This modality uses ultrasound
to determine the stroke
volume (SV, the amount of blood in the heart that exits
the ventricles with each beat), the end-diastolic
volume (EDV, the total amount of blood at the end of diastole),
and the SV in proportion to the EDV, a value known as the ejection
fraction (EF). In pediatrics, the shortening
fraction is the preferred measure of systolic function.
Normally, the EF should be between 50% and 70%; in systolic
heart failure, it drops below 40%. Echocardiography can also
identify valvular heart disease and assess the state of the
pericardium
(the connective tissue sac surrounding the heart). Echocardiography
may also aid in deciding what treatments will help the patient,
such as medication, insertion of an implantable
cardioverter-defibrillator or cardiac
resynchronization therapy. Echocardiography can also help
determine if acute myocardial ischemia is the precipitating
cause, and may manifest as regional wall motion abnormalities
on echo.
Chest
X-rays are frequently used to aid in the diagnosis of CHF.
In the compensated patient, this may show cardiomegaly
(visible enlargement of the heart), quantified as the cardiothoracic
ratio (proportion of the heart size to the chest). In left
ventricular failure, there may be evidence of vascular redistribution
("upper lobe blood diversion" or "cephalization"), Kerley
lines, cuffing of the areas around the bronchi,
and interstitial edema.
Electrophysiology
An electrocardiogram
(ECG/EKG) may be used to identify arrhythmias, ischemic
heart disease, right
and left
ventricular hypertrophy, and presence of conduction delay
or abnormalities (e.g. left
bundle branch block).
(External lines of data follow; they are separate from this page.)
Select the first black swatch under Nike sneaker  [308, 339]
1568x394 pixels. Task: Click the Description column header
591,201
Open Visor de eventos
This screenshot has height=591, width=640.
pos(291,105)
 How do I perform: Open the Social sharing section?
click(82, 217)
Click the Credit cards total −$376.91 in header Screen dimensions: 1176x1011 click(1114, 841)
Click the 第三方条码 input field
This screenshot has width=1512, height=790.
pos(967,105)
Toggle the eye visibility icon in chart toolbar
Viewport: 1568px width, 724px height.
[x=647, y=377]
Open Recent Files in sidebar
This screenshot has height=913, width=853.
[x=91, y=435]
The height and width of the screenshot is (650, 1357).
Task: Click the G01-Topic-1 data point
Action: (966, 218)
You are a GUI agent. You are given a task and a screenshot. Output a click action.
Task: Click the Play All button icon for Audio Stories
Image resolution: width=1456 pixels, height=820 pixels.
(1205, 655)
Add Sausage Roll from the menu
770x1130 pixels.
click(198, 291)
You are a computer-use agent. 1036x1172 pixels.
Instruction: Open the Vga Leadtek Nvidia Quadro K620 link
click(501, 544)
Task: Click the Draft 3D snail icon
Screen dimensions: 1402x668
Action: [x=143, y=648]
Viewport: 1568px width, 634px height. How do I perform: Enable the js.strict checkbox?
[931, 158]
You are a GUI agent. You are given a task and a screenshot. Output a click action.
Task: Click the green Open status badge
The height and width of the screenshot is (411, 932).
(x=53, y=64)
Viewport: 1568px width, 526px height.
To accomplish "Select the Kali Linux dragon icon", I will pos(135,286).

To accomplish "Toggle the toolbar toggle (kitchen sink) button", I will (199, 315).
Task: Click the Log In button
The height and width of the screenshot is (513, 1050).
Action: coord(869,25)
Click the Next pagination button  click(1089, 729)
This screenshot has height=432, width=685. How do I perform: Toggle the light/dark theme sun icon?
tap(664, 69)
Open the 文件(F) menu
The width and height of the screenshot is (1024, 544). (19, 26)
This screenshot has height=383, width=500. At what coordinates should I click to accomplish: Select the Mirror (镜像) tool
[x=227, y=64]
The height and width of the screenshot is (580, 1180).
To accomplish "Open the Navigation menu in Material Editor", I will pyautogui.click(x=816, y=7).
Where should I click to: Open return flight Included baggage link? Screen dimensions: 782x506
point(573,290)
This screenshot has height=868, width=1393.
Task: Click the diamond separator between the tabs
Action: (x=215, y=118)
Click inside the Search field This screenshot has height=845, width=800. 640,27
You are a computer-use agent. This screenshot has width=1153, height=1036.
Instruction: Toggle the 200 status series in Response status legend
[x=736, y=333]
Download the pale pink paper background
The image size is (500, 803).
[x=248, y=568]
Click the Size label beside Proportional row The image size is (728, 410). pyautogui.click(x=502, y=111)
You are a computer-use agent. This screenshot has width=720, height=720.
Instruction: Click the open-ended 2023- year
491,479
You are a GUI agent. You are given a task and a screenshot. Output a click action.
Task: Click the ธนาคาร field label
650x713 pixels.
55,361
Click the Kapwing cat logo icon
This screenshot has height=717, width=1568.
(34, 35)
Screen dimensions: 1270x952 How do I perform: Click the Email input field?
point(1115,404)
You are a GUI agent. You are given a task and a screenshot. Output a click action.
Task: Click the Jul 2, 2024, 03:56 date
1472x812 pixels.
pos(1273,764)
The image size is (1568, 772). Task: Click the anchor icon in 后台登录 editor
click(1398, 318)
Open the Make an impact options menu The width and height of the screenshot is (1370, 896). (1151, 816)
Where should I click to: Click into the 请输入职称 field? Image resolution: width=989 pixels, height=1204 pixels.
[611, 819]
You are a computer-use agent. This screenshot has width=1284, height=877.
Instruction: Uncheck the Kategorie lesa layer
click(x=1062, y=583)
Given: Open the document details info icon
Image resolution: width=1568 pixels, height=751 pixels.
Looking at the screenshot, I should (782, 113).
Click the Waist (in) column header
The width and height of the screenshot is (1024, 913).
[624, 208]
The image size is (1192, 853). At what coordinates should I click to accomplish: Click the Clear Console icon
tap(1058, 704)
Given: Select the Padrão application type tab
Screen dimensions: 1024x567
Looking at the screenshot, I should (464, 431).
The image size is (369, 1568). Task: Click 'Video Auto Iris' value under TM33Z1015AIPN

Although these findings are not specific
to the diagnosis of heart failure a normal ECG virtually excludes
left ventricular systolic dysfunction.
Blood tests
Blood
tests routinely performed include electrolytes
(sodium, potassium),
measures of renal
function, liver
function tests, thyroid
function tests, a complete
blood count, and often C-reactive
protein if infection is suspected. An elevated B-type
natriuretic peptide (BNP) is a specific test indicative
of heart failure. Additionally, BNP can be used to differentiate
between causes of dyspnea due to heart failure from other causes
of dyspnea. If myocardial infarction is suspected, various cardiac
markers may be used.
According
to a meta-analysis
comparing BNP and N-terminal pro-BNP (NTproBNP) in the diagnosis
of heart failure, BNP is a better indicator for heart failure
and left ventricular systolic dysfunction. In groups of symptomatic
patients, a diagnostic odds
ratio of 27 for BNP compares with a sensitivity
of 85% and specificity
of 84% in detecting heart failure.
Angiography
Heart failure
may be the result of coronary artery disease, and its prognosis
depends in part on the ability of the coronary
arteries to supply blood to the myocardium
(heart muscle). As a result, coronary
catheterization may be used to identify possibilities for
revascularisation through percutaneous
coronary intervention or bypass
surgery.
Monitoring
Various
measures are often used to assess the progress of patients being
treated for heart failure. These include fluid
balance (calculation of fluid intake and excretion), monitoring
body weight
(which in the shorter term reflects fluid shifts).
Algorithms
There are
various algorithms
for the diagnosis of heart failure. For example, the algorithm
used by the Framingham
Heart Study adds together criteria mainly from physical
examination. In contrast, the more extensive algorithm by the
European
Society of Cardiology (ESC) weights the difference between
supporting and opposing parameters from the medical
history, physical
examination, further medical tests as well as response to
therapy.
Framingham
criteria
By the Framingham
criteria, diagnosis of congestive heart failure (heart failure
with impaired pumping capability)
requires the simultaneous presence of at least 2 of the following
major criteria or 1 major criterion in conjunction with 2 of
the following minor criteria:
Major criteria:
Minor criteria:
Minor criteria
are acceptable only if they can not be attributed to another
medical condition such as pulmonary hypertension, chronic lung
disease, cirrhosis, ascites, or the nephrotic syndrome.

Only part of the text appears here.